The conventional wisdom was that his policies would boost inflation and interest rates. Three-quarters of investors polled by Bank of America Corp. said a clean election sweep would push up bond yields, and the Treasury curve also noticeably steepened after Biden’s disastrous debate and the assassination attempt on Trump.

But the bank’s own strategists argued against putting too much faith in that interpretation, saying no government is likely to want higher consumer prices. “Electoral reality is voters say ‘inflation’ is what they care about most,” the Bank of America team led by Michael Hartnett wrote in a Thursday note, adding that is bullish for bonds.

At Alpine Macro, Chief Global Strategist Chen Zhao points out that while tax cuts will push up inflation, Trump’s other favorite policy — tariffs — tend to have the opposite effect by squeezing consumer spending.

“My take is this: domestic tax cuts bearish for bonds on the long end of the curve, tariffs bullish,” he said. “If he does both at the same time, it’s a big nothing.” 

Investors had a taste of that with Trump’s first term.
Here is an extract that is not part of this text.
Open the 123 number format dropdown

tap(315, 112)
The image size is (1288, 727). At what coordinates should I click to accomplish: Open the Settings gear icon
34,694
The dollar initially jumped with bond yields after the election, until his trade war dampened economic optimism.

It all goes back to working through the impact of Trump’s conflicting proclamations, including tax cuts, higher tariffs, a clampdown on immigration, deregulation, a more pliable central bank and dollar devaluation.

For instance, most strategists including Deutsche Bank AG, Alpine Macro and Barclays Plc say Trump’s policies will boost the dollar. Jefferies quants, however, say the greenback’s appeal as a store of wealth might be eroded if he piles political pressure on the Fed.

It’s also been hard to disentangle these trades with other market factors. Most notably, a weaker-than-expected inflation report has boosted certainty the Fed will cut rates in September.

And the yield curve might be set to steepen anyway assuming Kamala Harris ends up as the Democratic nominee and continues Biden’s policies, says Lindsay Rosner, head of multi-sector fixed income investing at Goldman Sachs Asset Management.

“Neither candidate is discussing any kind of fiscal restraints and that is being priced in to the back end of the curve,” she said. “A lot has happened, so it doesn’t feel prudent to position your portfolio on a specific outcome.” 

At Annex Wealth Management, chief economist Brian Jacobsen says his surest Trump trade is rotating into small-caps, though mostly because cheap valuations make it a good bet, regardless of politics.

There’s been little agreement on how Trump might sway stock indexes, though most of Wall Street agrees he will be better for heavily regulated banks, gun stocks, energy firms and corporate mergers. 

Until November, investors will also have to digest a barrage of earnings and two more Fed meetings. While Trump’s first term began after the first US rate hikes since the global financial crisis, the next president will likely take office at the start of an easing cycle.

“What really matters is the macro data which we are currently having, and this may change quite a bit until the elections in November,”’ Wolf von Rotberg, equity strategist at Bank J. Safra Sarasin, told Bloomberg Television. “We are seeing a slowing cycle. That will define the rates space and there will be a read across for the equity markets coming from rates, which will have a much more material impact on the market than just politics.”